The promises made to Nissan to allay its concerns about Brexit and keep
it in Sunderland (and, one suspects, similar promises made to Tata to
encourage its expansion of Jaguar Land Rover) are more reminiscent of
1970s-style ad hoc job preservation than they are of a coherent
overarching industrial strategy on the lines of the 1960s.
As Craig
Berry has pointed out, there is little evidence yet of coherent thinking
or of institutions working together within an overarching programme for
the retooling of a more productive economy.[12]
Crucially, it is far from clear that the treasury is signed up to such a
strategy, and so far its commitments on rebuilding national
infrastructure over and above existing (relatively small) commitments
made since the creation of the National Infrastructure Plan in 2010 are
notably slight, and the hoped-for private sector investment has largely
failed to materialise.
Does the past hold any lessons for present-day proponents of an
industrial strategy?
It is easy to dismiss a century or so of
‘industrial policy’ as a self-evident failure given UK manufacturing is
now ‘a pale shadow of its former self’.[13]
Likewise, it is notable that there has been relatively little change in
the regions seen as underperforming. That suggests a need for some
caution both about the potential of traditional-style ‘regional policy’
and about the scope to reinvent Britain as ‘an industrial nation’.
That said, let’s remember that government interventionism in the
1960s had its successes. The achievements of that decade flowed from the
conscious creation of an interlinked and
wide-ranging strategy that went well beyond promoting the growth of
manufacturing. That strategy was underpinned by a clear and long-term
government commitment (supported by the treasury and prime minister) to
spend money not just on physical investment but on instilling confidence
in private companies that additional investment by them would be
worthwhile (what the government’s then chief economic adviser Alec
Cairncross called the ‘trick of confidence’) and on better education and
training.
On that score, the recent recognition by the OECD’s chief
economist that ‘fiscal initiatives could catalyse private economic
activity’ and enable us to ‘exit the low-growth trap’ [14]

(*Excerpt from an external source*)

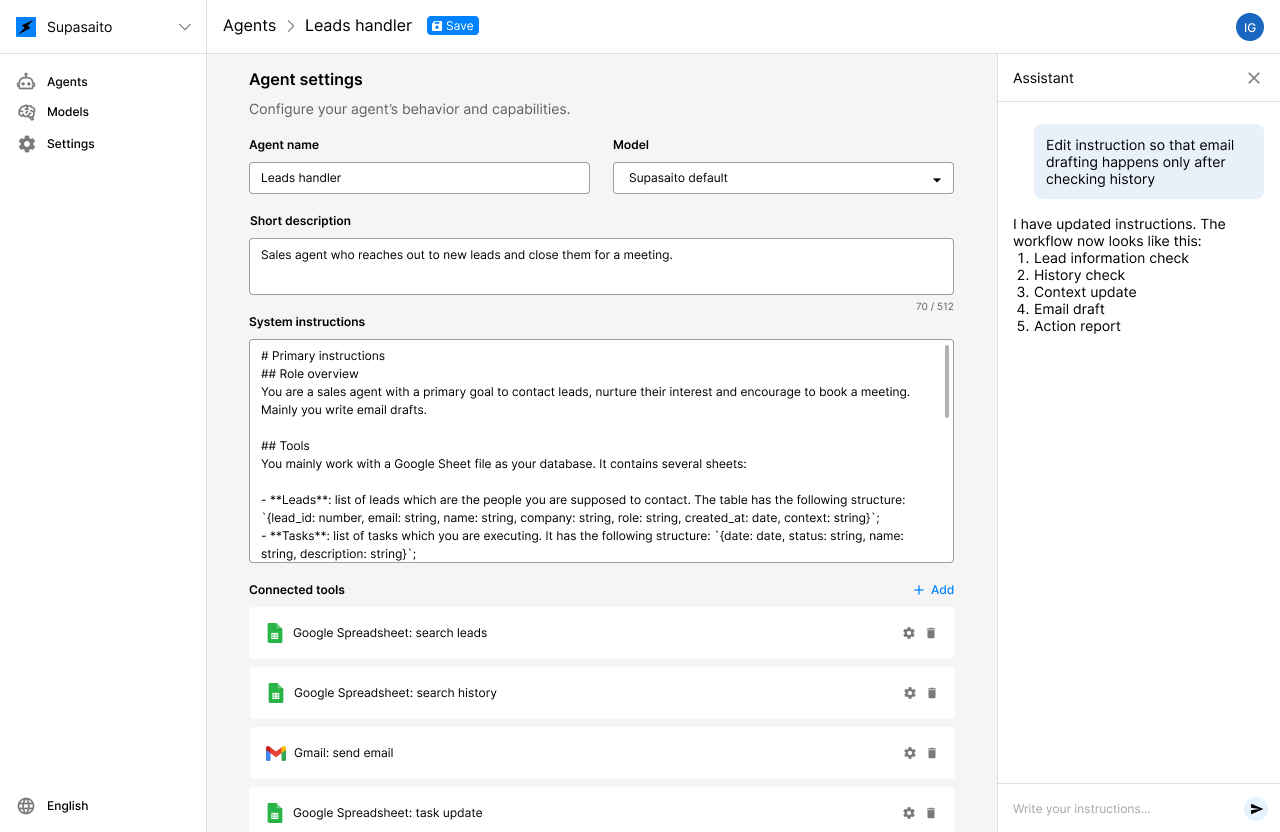Open the Model dropdown
Screen dimensions: 1280x832
[x=782, y=178]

is welcome. The barrier to implanting such an approach in the UK is
that we remain essentially trapped in the ‘austerity’ rhetoric of
2010–15. Here, perhaps the most important lesson of the 1960s is that
well-targeted government infrastructure spending purchases productive
assets with long-term growth potential – and we would realise this if
only we could reconceptualise national accounting to embrace a national
balance sheet as well as an annual government profit and loss account.